::: Excerpted text :::
Become a ‘sensory detective’ and stimulate your senses. Try to isolate your senses and taste in a different way to routine e.g. blind tasting, different glasses. Think about the key ingredients and ask yourself how the flavours got in your glass.

3. Build your sensory memory.

Smell a variety of foods, herbs and spices in isolation taking small, quick sniffs. Over time, you will recognise specific aromas and flavours and be able to describe what you eat and drink. 

4. Keep an open mind.

Resist having preconceived ideas by not knowing exactly what you are sniffing or tasting. Try closing your eyes while sampling or ask for someone to serve the product to you. 

5. Focus on the details at hand.

Describe specific sensations from what’s in the glass. Avoid playing guessing games about things like brand, packaging, origin or variety which takes more brainpower and may bias your perceptions.

6. Give your senses a break.

When tasting a few samples at a time, pause and reset your palate. Remember that things will appear different depending on the time of the day and your mood.

7. Take meaningful notes.

Record your findings and share your perceptions by writing notes or using a personal scoring system. Writing by hand helps your brain handle complex sensory information and increases memory retention.

8. Take an adequate sample.

Leave enough for a second or third bite or sip to allow time for recognising and describing the sensations.

9. Taste widely trying new things.
::: Entries supplied :::
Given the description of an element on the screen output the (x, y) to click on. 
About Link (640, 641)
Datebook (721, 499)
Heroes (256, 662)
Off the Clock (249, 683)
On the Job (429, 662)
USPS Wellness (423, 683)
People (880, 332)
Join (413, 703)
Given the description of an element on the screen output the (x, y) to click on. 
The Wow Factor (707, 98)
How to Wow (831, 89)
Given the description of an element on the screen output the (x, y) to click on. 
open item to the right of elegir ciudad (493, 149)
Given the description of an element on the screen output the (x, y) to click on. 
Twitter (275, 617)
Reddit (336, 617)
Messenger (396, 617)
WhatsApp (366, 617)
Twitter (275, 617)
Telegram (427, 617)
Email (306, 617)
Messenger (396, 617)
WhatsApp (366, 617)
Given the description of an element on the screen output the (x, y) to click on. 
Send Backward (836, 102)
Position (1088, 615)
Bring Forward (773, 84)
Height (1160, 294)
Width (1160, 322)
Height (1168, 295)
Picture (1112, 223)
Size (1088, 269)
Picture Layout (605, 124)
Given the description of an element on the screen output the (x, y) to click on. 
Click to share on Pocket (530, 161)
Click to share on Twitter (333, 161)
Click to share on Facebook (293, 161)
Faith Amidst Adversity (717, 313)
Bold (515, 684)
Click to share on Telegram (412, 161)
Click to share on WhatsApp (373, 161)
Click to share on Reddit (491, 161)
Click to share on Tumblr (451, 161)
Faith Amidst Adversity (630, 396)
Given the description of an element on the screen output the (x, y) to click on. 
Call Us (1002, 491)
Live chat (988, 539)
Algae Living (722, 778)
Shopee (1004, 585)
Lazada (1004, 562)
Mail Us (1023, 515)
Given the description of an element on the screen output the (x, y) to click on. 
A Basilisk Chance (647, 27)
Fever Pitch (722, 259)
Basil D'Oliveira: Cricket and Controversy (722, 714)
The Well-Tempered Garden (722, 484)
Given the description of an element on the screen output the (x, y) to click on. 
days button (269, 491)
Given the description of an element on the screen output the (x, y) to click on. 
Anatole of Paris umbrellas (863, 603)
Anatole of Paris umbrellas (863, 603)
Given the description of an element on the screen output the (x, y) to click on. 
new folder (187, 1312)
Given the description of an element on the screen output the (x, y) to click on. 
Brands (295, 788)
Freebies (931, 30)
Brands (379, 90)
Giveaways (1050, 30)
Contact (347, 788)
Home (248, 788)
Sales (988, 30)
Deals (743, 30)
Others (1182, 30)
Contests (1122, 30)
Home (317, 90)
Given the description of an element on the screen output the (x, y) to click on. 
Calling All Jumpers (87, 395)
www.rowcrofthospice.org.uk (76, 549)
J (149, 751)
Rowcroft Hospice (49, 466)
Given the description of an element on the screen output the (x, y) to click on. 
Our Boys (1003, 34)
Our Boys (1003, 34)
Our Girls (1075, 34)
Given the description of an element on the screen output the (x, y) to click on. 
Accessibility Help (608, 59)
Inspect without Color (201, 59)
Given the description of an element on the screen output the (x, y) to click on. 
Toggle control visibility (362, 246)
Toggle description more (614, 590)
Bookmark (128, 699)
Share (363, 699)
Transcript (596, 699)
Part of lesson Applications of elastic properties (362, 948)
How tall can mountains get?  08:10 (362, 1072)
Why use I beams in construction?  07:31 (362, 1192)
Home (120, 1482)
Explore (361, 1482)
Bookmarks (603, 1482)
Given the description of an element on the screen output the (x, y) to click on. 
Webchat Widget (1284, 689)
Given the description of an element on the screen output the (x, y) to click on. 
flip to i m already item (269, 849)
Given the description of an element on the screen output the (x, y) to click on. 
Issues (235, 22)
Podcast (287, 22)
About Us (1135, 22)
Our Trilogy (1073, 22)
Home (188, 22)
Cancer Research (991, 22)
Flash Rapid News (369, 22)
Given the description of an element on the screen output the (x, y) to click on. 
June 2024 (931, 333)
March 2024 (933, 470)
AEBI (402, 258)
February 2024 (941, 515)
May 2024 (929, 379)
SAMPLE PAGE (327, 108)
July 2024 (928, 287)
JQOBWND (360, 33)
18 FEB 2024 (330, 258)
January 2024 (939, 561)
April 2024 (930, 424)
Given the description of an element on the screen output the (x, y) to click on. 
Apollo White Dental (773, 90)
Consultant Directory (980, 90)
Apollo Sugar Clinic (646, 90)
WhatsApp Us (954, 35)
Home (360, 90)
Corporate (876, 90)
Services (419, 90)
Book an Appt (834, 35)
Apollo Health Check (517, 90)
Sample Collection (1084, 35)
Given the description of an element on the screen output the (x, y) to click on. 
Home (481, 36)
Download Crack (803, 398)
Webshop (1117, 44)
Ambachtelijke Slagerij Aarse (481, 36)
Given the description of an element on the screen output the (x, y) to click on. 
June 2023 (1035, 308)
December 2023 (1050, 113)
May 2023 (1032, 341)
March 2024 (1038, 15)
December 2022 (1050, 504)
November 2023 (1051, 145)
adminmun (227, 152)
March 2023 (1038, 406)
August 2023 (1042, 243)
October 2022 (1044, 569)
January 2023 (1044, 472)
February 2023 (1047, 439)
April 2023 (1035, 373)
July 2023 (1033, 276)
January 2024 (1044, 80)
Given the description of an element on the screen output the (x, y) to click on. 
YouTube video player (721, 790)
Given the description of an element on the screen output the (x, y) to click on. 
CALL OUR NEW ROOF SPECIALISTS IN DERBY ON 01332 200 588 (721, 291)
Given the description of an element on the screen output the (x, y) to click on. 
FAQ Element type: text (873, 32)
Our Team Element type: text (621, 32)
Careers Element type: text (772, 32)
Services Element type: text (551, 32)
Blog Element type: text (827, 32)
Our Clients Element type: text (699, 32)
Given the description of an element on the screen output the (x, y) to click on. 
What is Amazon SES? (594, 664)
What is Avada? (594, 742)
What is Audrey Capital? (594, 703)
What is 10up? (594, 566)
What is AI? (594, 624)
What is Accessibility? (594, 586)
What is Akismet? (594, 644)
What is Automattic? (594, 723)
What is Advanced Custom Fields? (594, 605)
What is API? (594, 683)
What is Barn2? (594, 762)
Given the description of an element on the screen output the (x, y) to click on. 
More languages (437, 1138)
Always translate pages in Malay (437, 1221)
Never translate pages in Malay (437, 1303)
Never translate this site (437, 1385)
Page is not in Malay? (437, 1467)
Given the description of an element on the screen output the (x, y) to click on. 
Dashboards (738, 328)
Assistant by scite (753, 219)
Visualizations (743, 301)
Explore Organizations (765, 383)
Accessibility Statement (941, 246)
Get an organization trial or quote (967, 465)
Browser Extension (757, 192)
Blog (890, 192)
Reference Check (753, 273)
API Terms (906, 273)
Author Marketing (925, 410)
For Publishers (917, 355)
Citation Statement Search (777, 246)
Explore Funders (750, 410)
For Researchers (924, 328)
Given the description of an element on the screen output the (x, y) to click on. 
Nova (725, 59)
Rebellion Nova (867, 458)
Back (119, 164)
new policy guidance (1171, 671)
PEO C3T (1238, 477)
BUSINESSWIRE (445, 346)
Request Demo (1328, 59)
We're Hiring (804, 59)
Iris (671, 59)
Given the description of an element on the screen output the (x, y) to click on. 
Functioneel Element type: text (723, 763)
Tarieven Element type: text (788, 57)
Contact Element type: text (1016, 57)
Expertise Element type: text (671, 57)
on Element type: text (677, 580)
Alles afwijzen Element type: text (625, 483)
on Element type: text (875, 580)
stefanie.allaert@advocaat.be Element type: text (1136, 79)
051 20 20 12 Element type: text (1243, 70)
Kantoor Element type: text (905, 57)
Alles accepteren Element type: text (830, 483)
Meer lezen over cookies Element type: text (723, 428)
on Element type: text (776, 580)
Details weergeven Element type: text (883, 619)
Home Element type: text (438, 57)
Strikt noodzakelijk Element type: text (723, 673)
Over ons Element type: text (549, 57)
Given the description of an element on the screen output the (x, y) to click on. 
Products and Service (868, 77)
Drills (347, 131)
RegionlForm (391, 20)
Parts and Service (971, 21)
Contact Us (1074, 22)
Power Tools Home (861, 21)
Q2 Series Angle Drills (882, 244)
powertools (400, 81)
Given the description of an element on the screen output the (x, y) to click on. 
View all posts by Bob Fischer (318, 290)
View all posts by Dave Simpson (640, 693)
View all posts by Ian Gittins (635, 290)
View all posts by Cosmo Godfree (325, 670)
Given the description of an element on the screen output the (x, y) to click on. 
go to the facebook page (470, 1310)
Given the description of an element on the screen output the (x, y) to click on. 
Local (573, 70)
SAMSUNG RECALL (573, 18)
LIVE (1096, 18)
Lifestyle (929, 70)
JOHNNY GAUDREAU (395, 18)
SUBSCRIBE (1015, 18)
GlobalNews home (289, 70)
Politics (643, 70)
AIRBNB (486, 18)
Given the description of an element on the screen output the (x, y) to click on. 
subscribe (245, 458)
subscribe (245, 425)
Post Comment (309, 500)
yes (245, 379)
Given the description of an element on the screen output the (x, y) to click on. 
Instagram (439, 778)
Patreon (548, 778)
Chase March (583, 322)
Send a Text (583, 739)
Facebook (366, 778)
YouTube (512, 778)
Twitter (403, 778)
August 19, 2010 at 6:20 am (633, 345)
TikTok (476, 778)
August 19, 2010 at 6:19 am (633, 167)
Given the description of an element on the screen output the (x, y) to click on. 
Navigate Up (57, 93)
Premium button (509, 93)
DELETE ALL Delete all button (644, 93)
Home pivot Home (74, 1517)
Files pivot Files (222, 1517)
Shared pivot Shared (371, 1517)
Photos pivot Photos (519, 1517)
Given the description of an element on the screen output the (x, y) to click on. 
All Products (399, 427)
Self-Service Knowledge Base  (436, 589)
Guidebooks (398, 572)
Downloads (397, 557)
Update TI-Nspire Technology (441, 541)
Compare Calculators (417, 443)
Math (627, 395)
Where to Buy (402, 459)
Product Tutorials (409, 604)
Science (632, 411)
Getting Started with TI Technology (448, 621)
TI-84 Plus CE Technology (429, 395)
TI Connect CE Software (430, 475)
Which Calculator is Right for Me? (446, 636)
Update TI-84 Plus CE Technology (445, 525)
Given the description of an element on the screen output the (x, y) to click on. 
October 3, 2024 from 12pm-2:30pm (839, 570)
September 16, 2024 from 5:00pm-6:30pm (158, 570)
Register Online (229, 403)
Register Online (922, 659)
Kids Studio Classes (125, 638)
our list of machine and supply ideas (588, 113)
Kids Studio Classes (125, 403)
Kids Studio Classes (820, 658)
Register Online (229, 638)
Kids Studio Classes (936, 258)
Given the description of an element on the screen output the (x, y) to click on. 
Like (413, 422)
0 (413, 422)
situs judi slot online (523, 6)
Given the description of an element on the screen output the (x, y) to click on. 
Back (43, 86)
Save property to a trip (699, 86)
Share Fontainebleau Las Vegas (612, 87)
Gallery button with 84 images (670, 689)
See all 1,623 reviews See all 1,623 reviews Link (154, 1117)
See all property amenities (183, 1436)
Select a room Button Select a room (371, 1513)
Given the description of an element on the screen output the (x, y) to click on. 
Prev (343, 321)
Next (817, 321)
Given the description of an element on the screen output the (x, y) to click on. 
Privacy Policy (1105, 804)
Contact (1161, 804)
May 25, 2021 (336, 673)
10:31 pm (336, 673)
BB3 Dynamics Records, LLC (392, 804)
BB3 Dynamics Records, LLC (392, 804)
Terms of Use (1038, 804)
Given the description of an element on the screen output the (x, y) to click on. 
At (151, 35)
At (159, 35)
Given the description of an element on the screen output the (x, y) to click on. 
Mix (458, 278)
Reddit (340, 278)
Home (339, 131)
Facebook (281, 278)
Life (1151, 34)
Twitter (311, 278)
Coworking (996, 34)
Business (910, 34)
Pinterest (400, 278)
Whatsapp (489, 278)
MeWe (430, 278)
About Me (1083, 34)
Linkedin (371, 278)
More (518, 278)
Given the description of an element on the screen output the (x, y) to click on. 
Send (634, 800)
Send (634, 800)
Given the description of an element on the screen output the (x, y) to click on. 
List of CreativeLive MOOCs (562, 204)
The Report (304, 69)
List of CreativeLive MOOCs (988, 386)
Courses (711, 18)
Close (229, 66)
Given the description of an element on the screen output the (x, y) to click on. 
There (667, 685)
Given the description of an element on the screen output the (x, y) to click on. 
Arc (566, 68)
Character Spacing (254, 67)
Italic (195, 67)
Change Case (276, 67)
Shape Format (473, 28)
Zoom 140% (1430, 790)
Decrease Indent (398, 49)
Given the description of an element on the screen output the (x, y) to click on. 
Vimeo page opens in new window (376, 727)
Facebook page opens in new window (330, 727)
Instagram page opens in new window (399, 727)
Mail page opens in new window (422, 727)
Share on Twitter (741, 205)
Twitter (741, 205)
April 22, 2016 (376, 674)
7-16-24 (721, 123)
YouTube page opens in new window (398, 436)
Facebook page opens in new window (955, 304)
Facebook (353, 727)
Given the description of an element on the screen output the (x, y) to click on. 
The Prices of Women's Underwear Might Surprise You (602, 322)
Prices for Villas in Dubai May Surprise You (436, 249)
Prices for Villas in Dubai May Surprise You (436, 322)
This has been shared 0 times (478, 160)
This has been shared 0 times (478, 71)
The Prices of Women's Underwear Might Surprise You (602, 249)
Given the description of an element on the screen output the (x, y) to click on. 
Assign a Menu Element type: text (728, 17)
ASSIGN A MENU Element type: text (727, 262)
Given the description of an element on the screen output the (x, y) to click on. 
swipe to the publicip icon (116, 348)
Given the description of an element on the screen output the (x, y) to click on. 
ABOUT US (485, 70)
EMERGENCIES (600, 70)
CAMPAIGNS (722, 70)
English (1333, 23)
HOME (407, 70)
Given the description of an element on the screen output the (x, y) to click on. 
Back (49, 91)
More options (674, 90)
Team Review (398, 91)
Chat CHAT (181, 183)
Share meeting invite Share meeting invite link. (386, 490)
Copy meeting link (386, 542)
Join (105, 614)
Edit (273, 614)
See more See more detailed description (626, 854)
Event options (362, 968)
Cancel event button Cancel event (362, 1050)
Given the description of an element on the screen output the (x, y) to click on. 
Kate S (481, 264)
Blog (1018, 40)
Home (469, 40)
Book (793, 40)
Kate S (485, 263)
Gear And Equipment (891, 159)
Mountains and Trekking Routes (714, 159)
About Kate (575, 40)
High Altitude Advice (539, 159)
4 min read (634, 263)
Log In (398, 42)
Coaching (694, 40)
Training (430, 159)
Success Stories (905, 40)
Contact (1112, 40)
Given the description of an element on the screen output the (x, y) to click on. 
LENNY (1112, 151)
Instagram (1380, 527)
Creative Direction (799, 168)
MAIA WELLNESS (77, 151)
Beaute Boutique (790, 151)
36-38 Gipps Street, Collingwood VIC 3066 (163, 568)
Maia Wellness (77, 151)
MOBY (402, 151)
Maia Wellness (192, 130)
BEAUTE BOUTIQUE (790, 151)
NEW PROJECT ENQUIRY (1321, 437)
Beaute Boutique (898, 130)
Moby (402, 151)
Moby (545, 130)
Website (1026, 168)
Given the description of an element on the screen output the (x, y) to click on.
:::
- _Stated goal_
According to the tasting tips, how does writing notes by hand help the brain?

- _Problem solution_
It helps the brain handle complex sensory information and increases memory retention.